Collection entries:
"""
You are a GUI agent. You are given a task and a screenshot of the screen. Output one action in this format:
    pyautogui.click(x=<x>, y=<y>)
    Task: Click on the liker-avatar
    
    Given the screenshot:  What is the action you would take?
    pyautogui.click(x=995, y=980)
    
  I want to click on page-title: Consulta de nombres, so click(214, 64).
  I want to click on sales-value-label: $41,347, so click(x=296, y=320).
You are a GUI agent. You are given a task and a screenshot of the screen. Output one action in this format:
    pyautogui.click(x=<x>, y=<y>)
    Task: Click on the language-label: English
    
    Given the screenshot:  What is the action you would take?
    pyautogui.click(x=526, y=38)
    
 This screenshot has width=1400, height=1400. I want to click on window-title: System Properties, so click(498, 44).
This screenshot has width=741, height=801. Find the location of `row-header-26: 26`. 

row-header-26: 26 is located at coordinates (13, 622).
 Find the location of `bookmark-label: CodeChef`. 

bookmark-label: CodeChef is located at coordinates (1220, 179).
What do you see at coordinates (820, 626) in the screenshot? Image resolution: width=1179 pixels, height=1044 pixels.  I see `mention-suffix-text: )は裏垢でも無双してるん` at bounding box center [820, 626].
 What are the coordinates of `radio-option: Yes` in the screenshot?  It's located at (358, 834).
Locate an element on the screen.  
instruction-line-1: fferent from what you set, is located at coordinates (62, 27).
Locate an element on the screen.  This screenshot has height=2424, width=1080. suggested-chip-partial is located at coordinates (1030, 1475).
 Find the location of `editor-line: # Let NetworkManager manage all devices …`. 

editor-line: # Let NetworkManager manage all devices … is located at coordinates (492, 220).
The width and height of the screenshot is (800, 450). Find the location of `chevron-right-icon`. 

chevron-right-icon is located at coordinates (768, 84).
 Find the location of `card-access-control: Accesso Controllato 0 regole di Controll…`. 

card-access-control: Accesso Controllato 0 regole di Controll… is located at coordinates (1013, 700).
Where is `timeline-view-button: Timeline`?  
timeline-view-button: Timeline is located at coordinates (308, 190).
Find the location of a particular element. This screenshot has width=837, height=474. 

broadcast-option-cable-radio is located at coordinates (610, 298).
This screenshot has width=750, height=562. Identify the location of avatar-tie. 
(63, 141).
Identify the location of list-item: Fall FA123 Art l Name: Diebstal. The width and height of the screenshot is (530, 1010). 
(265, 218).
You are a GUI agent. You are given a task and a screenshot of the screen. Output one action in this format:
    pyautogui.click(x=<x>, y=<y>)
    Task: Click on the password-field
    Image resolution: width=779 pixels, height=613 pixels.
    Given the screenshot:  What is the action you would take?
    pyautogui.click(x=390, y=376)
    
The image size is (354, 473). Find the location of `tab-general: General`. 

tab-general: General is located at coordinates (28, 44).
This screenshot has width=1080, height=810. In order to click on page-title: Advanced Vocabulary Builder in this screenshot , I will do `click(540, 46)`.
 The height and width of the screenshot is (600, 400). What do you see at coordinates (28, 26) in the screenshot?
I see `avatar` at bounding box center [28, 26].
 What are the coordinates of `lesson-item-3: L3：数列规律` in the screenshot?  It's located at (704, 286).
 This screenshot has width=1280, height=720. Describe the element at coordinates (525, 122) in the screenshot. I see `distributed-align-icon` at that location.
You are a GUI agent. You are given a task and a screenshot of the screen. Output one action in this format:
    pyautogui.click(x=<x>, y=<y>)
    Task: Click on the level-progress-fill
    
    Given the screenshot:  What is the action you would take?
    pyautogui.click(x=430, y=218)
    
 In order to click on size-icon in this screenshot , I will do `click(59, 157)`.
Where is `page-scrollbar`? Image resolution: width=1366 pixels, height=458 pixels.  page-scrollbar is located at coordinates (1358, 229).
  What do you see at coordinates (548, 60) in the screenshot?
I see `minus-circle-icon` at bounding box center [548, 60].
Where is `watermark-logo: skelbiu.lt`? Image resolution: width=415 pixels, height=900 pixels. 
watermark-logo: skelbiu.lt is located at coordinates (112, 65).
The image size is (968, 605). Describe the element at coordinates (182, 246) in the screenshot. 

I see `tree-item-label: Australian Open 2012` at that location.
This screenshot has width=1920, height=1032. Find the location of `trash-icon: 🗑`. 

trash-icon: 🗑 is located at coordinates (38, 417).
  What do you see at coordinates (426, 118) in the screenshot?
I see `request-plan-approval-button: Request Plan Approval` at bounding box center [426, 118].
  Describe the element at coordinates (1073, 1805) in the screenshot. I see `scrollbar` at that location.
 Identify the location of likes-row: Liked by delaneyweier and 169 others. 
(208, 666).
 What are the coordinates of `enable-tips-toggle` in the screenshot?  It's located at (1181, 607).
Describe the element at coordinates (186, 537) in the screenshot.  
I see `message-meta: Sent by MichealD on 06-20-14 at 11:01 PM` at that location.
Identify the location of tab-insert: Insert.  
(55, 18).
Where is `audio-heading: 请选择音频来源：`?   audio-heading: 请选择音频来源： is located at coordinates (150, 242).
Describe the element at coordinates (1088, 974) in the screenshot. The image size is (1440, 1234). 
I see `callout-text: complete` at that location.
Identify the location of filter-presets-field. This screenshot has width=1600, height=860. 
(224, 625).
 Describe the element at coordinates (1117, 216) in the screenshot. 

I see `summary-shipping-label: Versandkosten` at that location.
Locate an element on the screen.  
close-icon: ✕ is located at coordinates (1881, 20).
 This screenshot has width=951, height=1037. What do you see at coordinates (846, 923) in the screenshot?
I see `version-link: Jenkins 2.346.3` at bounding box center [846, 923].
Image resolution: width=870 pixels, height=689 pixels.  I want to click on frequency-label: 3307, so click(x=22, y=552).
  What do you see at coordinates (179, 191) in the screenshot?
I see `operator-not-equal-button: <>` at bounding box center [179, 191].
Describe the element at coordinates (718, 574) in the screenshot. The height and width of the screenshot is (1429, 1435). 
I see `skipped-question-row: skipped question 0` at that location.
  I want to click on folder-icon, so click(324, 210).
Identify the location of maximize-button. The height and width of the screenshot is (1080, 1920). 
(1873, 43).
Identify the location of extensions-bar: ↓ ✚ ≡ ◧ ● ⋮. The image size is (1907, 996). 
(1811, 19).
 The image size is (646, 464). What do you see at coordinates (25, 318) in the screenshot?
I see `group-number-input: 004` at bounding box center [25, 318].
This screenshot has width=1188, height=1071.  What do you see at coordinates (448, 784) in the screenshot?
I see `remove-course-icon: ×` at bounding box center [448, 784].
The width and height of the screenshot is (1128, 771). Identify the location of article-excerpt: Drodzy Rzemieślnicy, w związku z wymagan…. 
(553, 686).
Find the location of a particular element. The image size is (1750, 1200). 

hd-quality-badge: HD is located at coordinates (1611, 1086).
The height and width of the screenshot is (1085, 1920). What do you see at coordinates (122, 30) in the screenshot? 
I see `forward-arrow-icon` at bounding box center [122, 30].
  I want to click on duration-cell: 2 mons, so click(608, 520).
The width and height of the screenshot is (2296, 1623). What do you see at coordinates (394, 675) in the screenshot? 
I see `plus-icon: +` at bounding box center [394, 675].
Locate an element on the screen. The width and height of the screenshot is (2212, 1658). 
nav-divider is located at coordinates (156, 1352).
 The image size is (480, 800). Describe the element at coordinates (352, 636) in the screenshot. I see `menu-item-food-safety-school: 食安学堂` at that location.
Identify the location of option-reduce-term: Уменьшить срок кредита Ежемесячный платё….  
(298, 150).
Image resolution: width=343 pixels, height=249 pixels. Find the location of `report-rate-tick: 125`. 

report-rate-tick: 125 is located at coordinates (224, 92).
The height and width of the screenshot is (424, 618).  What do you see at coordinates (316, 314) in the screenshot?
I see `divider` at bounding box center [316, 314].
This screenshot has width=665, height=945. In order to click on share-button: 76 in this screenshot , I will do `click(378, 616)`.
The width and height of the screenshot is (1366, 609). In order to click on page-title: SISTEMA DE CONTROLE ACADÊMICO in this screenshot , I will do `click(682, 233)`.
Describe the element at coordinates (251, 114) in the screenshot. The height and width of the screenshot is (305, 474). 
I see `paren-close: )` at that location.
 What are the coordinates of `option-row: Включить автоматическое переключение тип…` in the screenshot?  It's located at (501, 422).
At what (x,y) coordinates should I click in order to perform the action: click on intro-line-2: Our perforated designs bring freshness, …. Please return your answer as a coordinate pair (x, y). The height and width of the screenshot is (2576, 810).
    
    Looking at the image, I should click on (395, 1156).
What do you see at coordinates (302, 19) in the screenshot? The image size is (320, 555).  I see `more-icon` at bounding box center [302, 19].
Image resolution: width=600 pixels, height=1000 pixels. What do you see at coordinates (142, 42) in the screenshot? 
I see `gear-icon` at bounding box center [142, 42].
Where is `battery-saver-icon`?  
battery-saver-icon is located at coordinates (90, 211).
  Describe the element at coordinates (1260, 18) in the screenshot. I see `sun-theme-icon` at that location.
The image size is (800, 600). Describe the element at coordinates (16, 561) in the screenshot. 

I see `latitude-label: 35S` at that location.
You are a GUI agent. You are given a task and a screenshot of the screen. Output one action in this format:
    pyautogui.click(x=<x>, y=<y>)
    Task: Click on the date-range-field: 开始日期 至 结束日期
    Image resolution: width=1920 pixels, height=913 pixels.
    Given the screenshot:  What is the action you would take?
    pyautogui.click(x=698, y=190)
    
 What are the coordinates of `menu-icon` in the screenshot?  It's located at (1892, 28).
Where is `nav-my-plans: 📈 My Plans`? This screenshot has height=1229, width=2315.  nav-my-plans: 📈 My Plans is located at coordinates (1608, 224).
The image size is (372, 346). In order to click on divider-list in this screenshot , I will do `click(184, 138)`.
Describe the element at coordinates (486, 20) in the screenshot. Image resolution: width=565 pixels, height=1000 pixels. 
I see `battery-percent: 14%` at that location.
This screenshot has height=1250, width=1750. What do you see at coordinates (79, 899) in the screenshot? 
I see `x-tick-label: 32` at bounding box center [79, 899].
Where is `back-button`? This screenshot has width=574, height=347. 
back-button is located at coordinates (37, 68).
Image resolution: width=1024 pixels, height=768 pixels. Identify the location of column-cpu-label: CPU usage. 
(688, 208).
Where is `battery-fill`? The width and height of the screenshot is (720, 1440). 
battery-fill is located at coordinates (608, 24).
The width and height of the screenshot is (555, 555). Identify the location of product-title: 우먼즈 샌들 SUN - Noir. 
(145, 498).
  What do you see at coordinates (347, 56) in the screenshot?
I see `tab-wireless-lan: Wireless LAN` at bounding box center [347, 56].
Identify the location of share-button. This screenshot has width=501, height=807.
"""
* **THE TASK**: Can you rewrite the records from the line containing "coordinates (1608, 224)." through the line containing "center [79, 899]." as a numbered list, leaving out any blank lines?

* **TASK ANSWER**:
1. Where is `nav-my-plans: 📈 My Plans`? This screenshot has height=1229, width=2315.  nav-my-plans: 📈 My Plans is located at coordinates (1608, 224).
2. The image size is (372, 346). In order to click on divider-list in this screenshot , I will do `click(184, 138)`.
3. Describe the element at coordinates (486, 20) in the screenshot. Image resolution: width=565 pixels, height=1000 pixels. 
4. I see `battery-percent: 14%` at that location.
5. This screenshot has height=1250, width=1750. What do you see at coordinates (79, 899) in the screenshot? 
6. I see `x-tick-label: 32` at bounding box center [79, 899].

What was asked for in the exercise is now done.